Aninha do vestido vermelho
- Ana Carolina Albuquerque
- 16 de ago. de 2020
- 3 min de leitura
Atualizado: 1 de out. de 2020
– Filho, senta aqui com a mamãe – dou duas batidinha no sofá, esperando que meu pequeno se junte a mim. – Mamãe vai te contar mais uma história da Aninha.
Solto uma risada quando vejo a miniatura do pai correndo como um furacão em minha direção. Todo desengonçado, esse meu neném.
– Conta, mamãe, conta! – sinto a troca de calor quando nossos corpos se tocam e o puxo pra mais perto de mim. Esse aconchego eu não troco por nada.
"Era uma vez, há muuito tempo atrás, uma cidadezinha no interior de um lugar bem longe daqui. Nessa cidade, existia uma família muito unida. Muito unida e muito grande! Vários primos e primas, irmãos e irmãs, vovôs e vovós para tudo quanto era lado. Todo mundo era da família de todo mundo.
Essa família se encontrava todo domingo na casa do Vô. O Vô tinha vários netinhos e netinhas, e ele amava todos eles muito. Pedia pro papai do céu dar muitos beijos neles todos os dias antes de ir dormir. A Aninha era uma dessas netinhas. Ela amava o Vô. Adorava ir na casa dele e brincar com os primos e primas."
– Eles brincavam de pique pega? E esconde-esconde? Papai nunca me acha no esconde-esconde – solta uma risadinha marota.
– Sim, meu amor, brincavam muito de pique pega. Verdade... você fica invisível quando jogamos esconde-esconde, que nem a Mulher Invisível daquele filme dos super-heróis que você gosta, lembra? – faço carinho em seu cabelo.
"Todo domingo tinha uma competiçãozinha entre os primos pra saber quem tinha a melhor nota na escola, a roupa mais bonita ou quem dava mais piruetas sem ficar tontinho e cair. A Mãe da Aninha costurava os vestidos mais lindos que você possa imaginar. E em um certo dia, a Aninha foi pra casa do Vô com um vestido vermelho de bolinha, o favorito da mãe dela. Fecha os seus olhos e pensa em uma menininha com o vestido vermelho de bolinhas mais lindo que você já viu. Isso, bota a mãozinha na frente do olho. A Mãe pediu várias vezes pra Aninha tomar cuidado pra não sujar o vestido, porque sabia que ela era sapequinha.

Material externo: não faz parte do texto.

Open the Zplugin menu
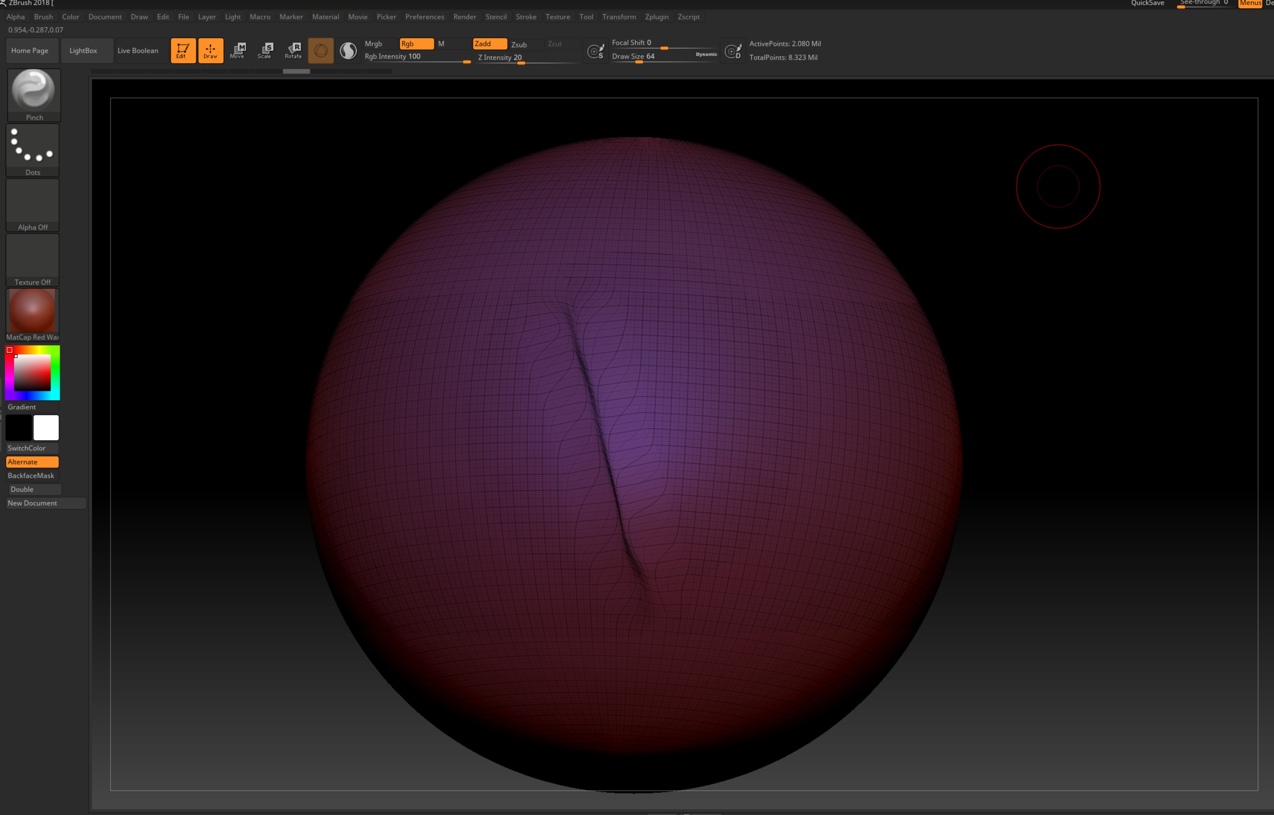1274x815 pixels. pos(657,17)
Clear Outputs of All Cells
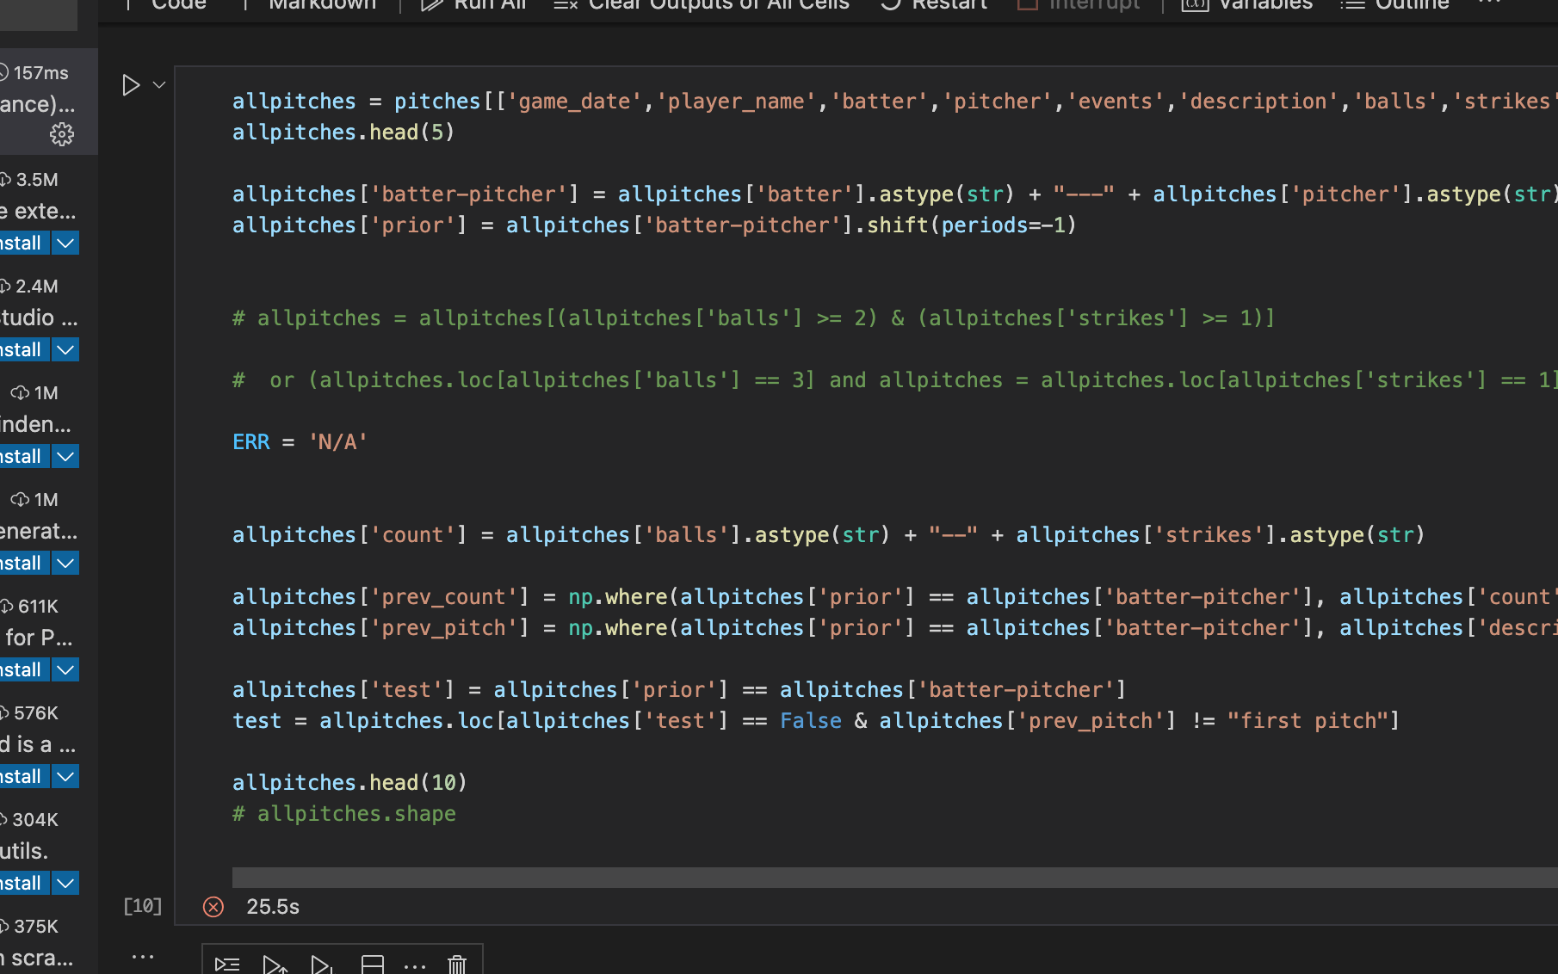Viewport: 1558px width, 974px height. [x=702, y=6]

Que nem você! Dois sapecas. Naquele dia, Aninha brincou muito na rua e conheceu um amigo que acabou sujando o vestido dela de lama sem querer."
–E agora, mamãe?
"A Aninha se meteu em uma furada, ficou de castigo por não ter tomado cuidado. Mas aquele foi um dia muito legal pra família dela e a Mãe depois logo esqueceu do vestido sujo. Naquele mesmo dia, colocaram asfalto na rua da casa do Vô. Asfalto é onde você pisa quando sai na rua pra ir no parquinho, sabe? A rua do Vô foi a primeira rua da cidade a ter asfalto, antes era tudo terra. A família dela queria muito que colocassem asfalto na rua, seria uma mudança muito grande pro pessoal que morava lá.
Quando a rua ficasse pronta, Aninha ia poder brincar o quanto quisesse que o vestidinho dela não ia sujar de terra mais."

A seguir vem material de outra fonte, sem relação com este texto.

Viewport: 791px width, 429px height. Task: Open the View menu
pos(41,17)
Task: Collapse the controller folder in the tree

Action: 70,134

O som de chaves me impede de continuar a história e logo a porta da sala se abre e uma velha face aparece para nos fazer uma visita. Meu pequeno sai correndo em seu encontro, louco por um abraço que só ela sabe dar.
–Bisa Ana, bisa Ana, posso ver o seu vestido vermelho? Quero um igualzinho pra dar pra minha irmã.
Vovó Ana se surpreende com o pequeno furacão que a atinge e ri contente. Antes de responder qualquer coisa, ela o abraça e, em meio a esse apego, sorri e olha pra mim com aquele olhar maroto - talvez o mesmo olhar maroto que ela tinha quando criança, que nunca realmente deixou de existir - que falava tudo sem precisar dizer nada.